16. Ceza Dairesi Esas No: 2018/3840 Karar No: 2018/4301 Karar Tarihi: 19.11.2018
Silahlı terör örgütüne üye olma - Yargıtay 16. Ceza Dairesi 2018/3840 Esas 2018/4301 Karar Sayılı İlamı
Özet:
Mahkeme, sanığın silahlı terör örgütüne üye olma suçundan mahkumiyet kararına yönelik istinaf başvurusunu esastan reddetti. Temyiz talebinin reddi nedenleri bulunmadığından işin esasına geçildi. Sanığın bylock kullanıcısı olduğuna dair yetersiz bylock sorgu tutanaklarına dayanılarak eksik araştırma ile hüküm kurulması kanuna aykırı bulundu. Hükmün bu sebeple bozulması kararlaştırıldı ve sanık ile müdafiinin tahliye talepleri reddedildi. Kanun maddeleri ise TCK'nın 314/2, 53, 58/9, 63 ve 3713 sayılı Kanunun 5/1. olduğu belirtildi.

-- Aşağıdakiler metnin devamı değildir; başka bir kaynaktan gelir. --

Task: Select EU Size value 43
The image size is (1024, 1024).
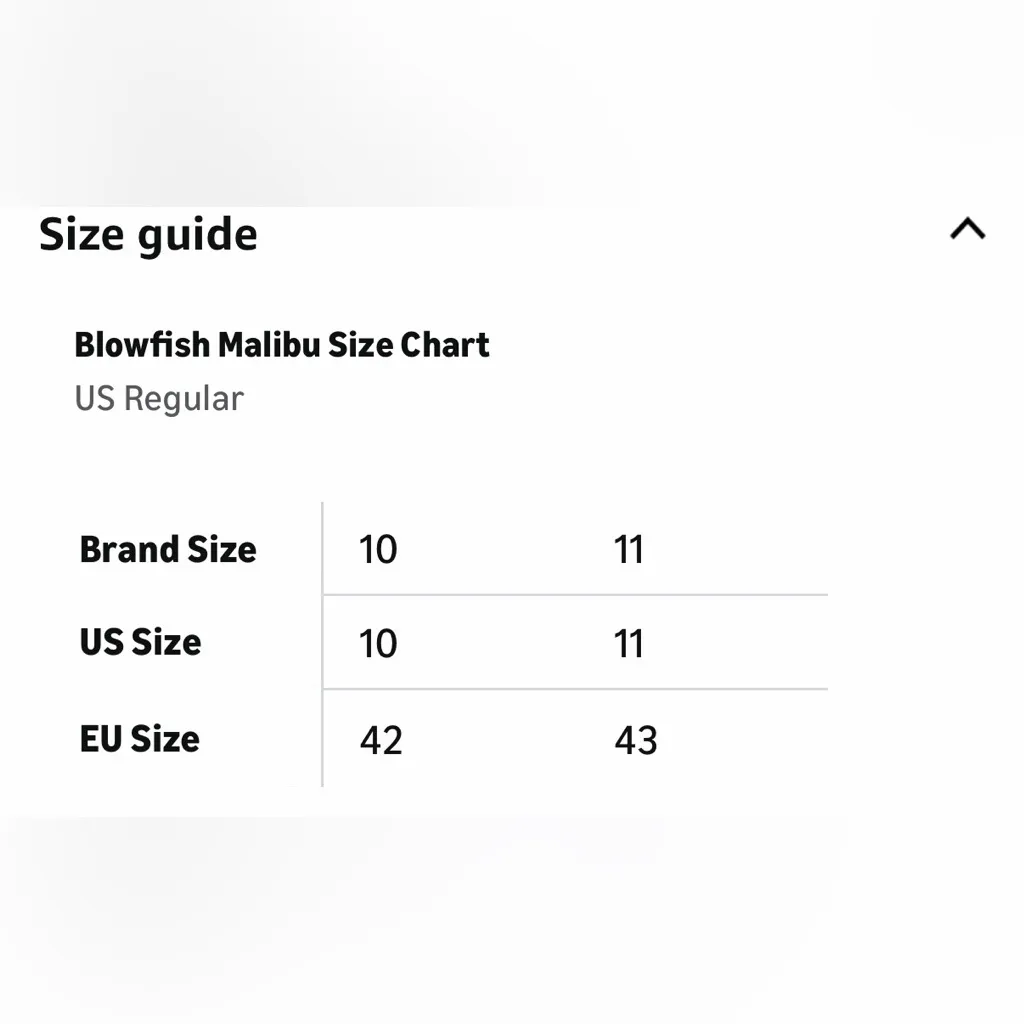Action: tap(636, 740)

16. Ceza Dairesi 2018/3840 E. , 2018/4301 K.
"İçtihat Metni"
Mahkemesi :Ceza Dairesi Suç : Silahlı terör örgütüne üye olma Hüküm : TCK"nın 314/2, 53, 58/9, 63, 3713 sayılı Kanunun 5/1. maddeleri uyarınca mahkumiyet kararına yönelik istinaf başvurusunun esastan reddi
Bölge Adliye Mahkemesince verilen hüküm temyiz edilmekle; Temyiz edenlerin sıfatı, başvurunun süresi, kararın niteliği ve temyiz sebebine göre dosya incelendi, gereği düşünüldü; Hükmolunan cezanın süresine göre şartları bulunmadığından sanığın duruşmalı inceleme isteminin CMK"nın 299. maddesi uyarınca REDDİNE, Temyiz talebinin reddi nedenleri bulunmadığından işin esasına geçildi; Duruşma sürecini yansıtan tutanaklar, belgeler ve gerekçe içeriğine göre yapılan incelemede; Yargıtay Ceza Genel Kurulunun 26.09.2017 tarih, 2017/16-956 Esas ve 2017/370 sayılı kararı ile onanarak kesinleşen, Dairemizin ilk derece mahkemesi sıfatıyla verdiği 24.04.2017 tarih, .... sayılı kararında; "Bylock iletişim sisteminin FETÖ/PDY silahlı terör örgütü mensuplarının kullanmaları amacıyla oluşturulan ve münhasıran bu suç örgütünün bir kısım mensupları tarafından kullanılan bir ağ olması nedeniyle örgüt talimatı ile bu ağa dahil olunduğunun ve gizliliği sağlamak için haberleşme amacıyla kullanıldığının her türlü şüpheden uzak kesin kanaate ulaştıracak teknik verilerle tespiti halinde kişinin örgütle bağlantısını gösteren delil olacağı"nın kabul edildiği gözetilmekle; Bylock kullanıcısı olduğunu kabul etmeyen sanığın, bylock uygulamasını kullandığının kuşkuya yer vermeyecek şekilde teknik verilerle tespiti halinde, bylock kullanıcısı olduğuna dair delilin atılı suçun vasfının tayini açısından belirleyici nitelikte olması karşısında, ilgili birimlerden ayrıntılı bylock tespit ve değerlendirme raporu ile gerekirse sanıktan ele geçirilen dijital materyallere ilişkin inceleme sonucu getirtilip ayrıca istinaf aşamasından sonra dosyaya gelen sanığın Digitürk AŞ"ye yazdığı 12.10.2015 tarihli dilekçesi de değerlendirilerek duruşmada sanık ve müdafiine okunup diyecekleri sorulduktan sonra bir karar verilmesi gerekirken sanığın bylock kullanıcısı olduğuna dair yetersiz bylock sorgu tutanaklarına dayanılarak eksik araştırma ile yazılı şekilde hüküm kurulması, Kanuna aykırı, sanık ve müdafiinin temyiz itirazları bu itibarla yerinde görülmüş olduğundan, hükmün bu sebepten dolayı BOZULMASINA, verilen ceza miktarı ve tutuklulukta geçirilen süre ile mevcut delil durumu dikkate alınarak sanık ve müdafiinin tahliye taleplerinin reddine, 19.11.2018 tarihinde oy birliğiyle karar verildi.